Tesla is continuing its discounts on its electric vehicles in several markets as inventory has piled up, which is abnormal for the automaker this early in the year.
While Tesla has a policy not to offer discounts on its vehicles, it has often broken that policy at the end of quarters in order to deliver as many vehicles as possible.
It reduces the number of vehicles in inventory, which looks good on the balance sheet for the quarterly results.
That’s exactly what happened last quarter when Tesla offered more significant discounts than ever in several markets, leading several analysts to believe Tesla was having some demand issues.
Normally, the discounts end with the end of the quarter, but this time, Tesla has continued to offer discounts in the new year.
We already reported on Tesla slashing prices in China, but we have now learned that the automaker is also offering reduced prices in several other markets, including Australia, Singapore, South Korea, and Japan.
In Singapore, Tesla is offering a discount of $5,000 for people who trade in an existing internal combustion vehicle and another $5,000 credit to help cover the cost of the certificate to operate a car in Singapore.
That’s for existing inventory vehicles.
Tesla is also offering a free Wall Connector to new buyers.
The discount and price reductions are coming as Tesla happens to have some inventory build-ups, which is unusual for the automaker at the start of a new quarter.
Tesla’s inventory is typically low in most markets early in a quarter, especially overseas where markets are waiting for new shipments.
But Tesla has had around a 50,000-vehicle discrepancy between vehicles produced and vehicles delivered over the last two quarters.
This has resulted in some markets, especially outside the United States, having Tesla vehicle inventory early in the new year.

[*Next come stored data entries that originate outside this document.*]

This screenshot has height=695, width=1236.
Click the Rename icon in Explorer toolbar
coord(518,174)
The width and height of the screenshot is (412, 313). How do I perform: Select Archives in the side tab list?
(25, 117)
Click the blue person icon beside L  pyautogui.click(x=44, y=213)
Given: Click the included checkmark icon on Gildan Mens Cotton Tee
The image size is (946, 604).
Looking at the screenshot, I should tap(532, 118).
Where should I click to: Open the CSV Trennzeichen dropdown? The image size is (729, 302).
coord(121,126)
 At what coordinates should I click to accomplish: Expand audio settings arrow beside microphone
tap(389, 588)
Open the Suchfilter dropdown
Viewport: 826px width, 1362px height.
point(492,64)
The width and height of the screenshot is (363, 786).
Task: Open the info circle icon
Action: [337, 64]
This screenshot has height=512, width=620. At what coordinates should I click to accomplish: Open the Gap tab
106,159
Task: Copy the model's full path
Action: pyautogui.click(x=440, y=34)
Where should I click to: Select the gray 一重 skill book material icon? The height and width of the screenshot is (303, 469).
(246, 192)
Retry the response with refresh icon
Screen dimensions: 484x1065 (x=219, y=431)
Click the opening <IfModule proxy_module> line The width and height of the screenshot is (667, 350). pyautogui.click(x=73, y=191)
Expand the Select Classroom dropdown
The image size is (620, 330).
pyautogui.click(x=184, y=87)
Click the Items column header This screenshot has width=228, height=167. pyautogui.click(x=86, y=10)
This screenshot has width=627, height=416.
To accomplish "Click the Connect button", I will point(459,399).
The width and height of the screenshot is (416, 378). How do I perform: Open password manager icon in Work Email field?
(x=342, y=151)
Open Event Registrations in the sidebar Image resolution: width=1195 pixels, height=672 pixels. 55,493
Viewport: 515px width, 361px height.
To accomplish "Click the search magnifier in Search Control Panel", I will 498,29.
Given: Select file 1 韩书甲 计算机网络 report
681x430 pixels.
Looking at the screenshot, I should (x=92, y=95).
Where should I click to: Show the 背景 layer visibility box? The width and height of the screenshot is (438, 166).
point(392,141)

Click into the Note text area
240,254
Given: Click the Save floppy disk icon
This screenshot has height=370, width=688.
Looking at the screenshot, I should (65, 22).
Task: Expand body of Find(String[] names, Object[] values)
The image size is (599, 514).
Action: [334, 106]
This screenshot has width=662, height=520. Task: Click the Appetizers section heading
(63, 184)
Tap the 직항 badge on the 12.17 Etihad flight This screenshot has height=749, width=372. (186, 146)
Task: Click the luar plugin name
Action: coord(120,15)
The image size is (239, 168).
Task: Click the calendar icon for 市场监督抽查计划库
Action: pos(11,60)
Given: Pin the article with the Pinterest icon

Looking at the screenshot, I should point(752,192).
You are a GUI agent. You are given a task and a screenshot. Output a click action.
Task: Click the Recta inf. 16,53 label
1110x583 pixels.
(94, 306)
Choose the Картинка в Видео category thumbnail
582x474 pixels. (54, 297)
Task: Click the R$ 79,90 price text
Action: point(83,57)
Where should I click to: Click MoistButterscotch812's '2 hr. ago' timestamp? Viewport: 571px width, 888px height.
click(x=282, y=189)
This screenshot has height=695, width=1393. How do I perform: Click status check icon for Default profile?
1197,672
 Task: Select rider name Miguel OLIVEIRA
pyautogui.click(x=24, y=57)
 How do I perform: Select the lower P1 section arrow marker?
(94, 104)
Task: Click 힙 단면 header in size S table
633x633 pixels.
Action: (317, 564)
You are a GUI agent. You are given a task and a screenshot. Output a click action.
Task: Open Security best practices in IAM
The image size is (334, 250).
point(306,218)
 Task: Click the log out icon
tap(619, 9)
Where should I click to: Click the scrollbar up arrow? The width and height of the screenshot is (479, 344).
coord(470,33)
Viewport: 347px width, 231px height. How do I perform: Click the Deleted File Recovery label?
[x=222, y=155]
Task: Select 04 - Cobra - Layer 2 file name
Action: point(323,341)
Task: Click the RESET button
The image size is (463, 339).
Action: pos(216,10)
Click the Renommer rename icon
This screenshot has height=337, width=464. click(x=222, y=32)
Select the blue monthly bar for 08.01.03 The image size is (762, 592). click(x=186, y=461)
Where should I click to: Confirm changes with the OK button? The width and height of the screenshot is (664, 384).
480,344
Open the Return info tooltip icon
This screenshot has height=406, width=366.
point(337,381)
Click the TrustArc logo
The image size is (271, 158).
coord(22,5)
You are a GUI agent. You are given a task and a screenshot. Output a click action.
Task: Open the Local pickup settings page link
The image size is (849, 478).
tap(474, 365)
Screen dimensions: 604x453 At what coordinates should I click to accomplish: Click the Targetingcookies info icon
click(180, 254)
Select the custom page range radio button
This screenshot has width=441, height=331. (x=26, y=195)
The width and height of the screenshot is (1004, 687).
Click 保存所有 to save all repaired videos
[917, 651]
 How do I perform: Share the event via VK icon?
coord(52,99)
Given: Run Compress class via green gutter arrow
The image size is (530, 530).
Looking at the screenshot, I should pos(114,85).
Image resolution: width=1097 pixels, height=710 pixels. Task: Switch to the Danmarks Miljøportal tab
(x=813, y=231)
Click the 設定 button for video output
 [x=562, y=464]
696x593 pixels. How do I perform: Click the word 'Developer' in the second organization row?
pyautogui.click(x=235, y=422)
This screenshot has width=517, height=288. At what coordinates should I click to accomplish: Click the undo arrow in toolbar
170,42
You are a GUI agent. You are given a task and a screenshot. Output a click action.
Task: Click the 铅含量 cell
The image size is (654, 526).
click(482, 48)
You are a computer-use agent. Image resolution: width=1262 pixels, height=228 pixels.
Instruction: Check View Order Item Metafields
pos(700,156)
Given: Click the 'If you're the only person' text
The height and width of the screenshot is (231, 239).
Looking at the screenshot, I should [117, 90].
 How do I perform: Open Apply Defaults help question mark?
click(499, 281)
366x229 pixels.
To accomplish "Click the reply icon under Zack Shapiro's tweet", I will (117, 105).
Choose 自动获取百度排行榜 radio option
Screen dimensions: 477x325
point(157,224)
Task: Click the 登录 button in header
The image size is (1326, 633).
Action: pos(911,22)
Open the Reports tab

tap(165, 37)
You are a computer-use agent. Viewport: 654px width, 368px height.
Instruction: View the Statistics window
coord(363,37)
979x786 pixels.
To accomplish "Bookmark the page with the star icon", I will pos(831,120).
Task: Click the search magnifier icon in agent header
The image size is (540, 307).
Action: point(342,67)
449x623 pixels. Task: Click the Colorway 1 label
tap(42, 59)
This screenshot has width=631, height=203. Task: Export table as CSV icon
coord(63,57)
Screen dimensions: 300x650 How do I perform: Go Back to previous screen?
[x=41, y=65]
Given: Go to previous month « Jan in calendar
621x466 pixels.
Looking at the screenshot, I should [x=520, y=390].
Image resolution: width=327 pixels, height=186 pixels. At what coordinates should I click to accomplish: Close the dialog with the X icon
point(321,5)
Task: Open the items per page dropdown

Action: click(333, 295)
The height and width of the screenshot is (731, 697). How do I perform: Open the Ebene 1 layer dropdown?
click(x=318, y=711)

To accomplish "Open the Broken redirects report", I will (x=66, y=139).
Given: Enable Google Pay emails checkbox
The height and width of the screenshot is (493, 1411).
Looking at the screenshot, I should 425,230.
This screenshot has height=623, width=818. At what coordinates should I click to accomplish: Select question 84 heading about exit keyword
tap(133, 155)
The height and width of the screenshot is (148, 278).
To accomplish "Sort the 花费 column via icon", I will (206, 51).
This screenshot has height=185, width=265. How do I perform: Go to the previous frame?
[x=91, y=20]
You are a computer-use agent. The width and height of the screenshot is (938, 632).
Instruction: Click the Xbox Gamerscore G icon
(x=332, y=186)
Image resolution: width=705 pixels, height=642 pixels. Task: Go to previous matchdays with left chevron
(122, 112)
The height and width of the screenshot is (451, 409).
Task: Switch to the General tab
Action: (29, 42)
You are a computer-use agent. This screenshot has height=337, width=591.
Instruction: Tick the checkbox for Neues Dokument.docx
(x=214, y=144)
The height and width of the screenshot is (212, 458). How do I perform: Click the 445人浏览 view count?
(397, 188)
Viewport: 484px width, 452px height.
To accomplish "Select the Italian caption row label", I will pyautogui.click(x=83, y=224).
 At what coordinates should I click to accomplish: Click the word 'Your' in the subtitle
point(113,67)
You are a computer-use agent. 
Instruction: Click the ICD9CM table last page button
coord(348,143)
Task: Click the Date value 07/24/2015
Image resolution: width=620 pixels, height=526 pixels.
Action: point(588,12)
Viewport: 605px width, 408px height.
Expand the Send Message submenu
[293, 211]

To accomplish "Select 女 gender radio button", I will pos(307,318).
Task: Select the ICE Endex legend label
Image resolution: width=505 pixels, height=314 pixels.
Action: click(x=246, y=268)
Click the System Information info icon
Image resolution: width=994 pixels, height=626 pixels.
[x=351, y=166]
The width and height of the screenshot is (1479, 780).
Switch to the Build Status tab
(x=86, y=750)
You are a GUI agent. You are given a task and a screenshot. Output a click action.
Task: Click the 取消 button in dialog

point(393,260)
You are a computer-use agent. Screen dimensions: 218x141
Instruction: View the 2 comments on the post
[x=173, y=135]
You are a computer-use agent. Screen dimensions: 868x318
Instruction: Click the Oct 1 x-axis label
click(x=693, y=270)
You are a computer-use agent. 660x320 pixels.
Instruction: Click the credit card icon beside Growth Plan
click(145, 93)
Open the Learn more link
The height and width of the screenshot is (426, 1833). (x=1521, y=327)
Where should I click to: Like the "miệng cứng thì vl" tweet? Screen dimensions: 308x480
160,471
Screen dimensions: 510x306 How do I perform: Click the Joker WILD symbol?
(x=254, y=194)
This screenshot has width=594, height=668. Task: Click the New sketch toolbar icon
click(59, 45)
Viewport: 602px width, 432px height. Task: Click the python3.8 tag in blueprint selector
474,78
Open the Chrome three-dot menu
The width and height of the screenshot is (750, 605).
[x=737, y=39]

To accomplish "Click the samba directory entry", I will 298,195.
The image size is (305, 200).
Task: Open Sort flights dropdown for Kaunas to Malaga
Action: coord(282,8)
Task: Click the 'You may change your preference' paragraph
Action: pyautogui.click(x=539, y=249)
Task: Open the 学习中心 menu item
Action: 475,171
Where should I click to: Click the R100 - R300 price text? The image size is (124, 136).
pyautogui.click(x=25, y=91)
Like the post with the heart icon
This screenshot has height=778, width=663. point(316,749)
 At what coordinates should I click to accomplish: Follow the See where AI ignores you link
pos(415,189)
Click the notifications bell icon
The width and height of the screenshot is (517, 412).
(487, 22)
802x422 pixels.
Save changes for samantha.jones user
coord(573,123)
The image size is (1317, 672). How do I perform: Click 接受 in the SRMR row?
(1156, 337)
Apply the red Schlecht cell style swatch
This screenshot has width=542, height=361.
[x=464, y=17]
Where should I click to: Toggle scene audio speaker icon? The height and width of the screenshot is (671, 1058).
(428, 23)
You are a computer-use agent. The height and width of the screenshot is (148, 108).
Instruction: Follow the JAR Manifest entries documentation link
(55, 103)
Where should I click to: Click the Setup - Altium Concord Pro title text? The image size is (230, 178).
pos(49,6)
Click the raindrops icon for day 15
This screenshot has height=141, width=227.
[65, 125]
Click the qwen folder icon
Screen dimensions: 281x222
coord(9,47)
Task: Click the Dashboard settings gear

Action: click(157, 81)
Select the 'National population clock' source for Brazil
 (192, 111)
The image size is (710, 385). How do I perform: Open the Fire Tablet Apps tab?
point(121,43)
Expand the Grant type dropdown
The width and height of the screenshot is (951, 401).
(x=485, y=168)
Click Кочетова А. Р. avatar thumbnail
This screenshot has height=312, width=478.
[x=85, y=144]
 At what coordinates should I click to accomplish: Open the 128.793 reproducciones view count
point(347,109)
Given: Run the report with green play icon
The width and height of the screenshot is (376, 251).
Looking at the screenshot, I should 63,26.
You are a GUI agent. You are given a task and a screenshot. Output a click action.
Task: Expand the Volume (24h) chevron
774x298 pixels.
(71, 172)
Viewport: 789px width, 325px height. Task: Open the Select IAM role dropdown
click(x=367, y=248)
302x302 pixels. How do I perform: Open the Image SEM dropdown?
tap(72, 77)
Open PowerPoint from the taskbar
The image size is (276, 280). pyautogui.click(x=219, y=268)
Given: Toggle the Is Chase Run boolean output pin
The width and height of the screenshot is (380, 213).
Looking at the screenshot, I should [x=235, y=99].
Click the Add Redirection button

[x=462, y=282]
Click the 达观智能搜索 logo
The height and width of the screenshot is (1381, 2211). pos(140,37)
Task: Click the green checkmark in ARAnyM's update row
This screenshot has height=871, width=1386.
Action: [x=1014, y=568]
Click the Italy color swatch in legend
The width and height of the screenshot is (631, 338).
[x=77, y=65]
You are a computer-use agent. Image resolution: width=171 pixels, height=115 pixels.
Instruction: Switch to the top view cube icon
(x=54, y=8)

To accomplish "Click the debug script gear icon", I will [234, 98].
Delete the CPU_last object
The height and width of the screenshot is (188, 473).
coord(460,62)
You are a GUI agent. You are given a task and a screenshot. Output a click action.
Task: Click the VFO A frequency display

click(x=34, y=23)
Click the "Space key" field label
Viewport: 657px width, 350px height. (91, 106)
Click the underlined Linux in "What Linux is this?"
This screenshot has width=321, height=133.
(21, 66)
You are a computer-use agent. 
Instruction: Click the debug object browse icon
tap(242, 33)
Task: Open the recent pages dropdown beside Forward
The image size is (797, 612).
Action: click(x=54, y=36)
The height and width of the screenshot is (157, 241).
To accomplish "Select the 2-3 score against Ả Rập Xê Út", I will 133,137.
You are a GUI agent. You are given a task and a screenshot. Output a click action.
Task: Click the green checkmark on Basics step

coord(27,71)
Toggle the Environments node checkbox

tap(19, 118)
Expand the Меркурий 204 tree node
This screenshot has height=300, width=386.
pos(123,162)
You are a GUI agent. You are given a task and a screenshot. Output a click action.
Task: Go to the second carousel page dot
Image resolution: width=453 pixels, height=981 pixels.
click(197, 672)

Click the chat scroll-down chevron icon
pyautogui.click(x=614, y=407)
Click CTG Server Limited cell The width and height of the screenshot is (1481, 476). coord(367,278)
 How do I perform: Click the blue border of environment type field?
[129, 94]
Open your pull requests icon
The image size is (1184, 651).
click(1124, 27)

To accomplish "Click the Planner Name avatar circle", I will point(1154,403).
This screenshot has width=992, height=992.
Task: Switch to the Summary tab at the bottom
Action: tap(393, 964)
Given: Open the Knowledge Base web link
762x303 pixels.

We were already seeing some signs of demand issues for Tesla at the end of last quarter. Now, this pretty much confirms it.
Tesla has significantly increased its production capacity over the last year, and it looks like demand doesn’t quite match yet at the current prices.
Personally, I am not overly concerned for the automaker as I believe it will adapt and pull on some demand triggers to balance things out.
Obviously, the situation will affect its gross margin, but the automaker has some room to play there.
However, it’s going to be essential to see if these demand issues continue throughout the year because it could become a problem over time.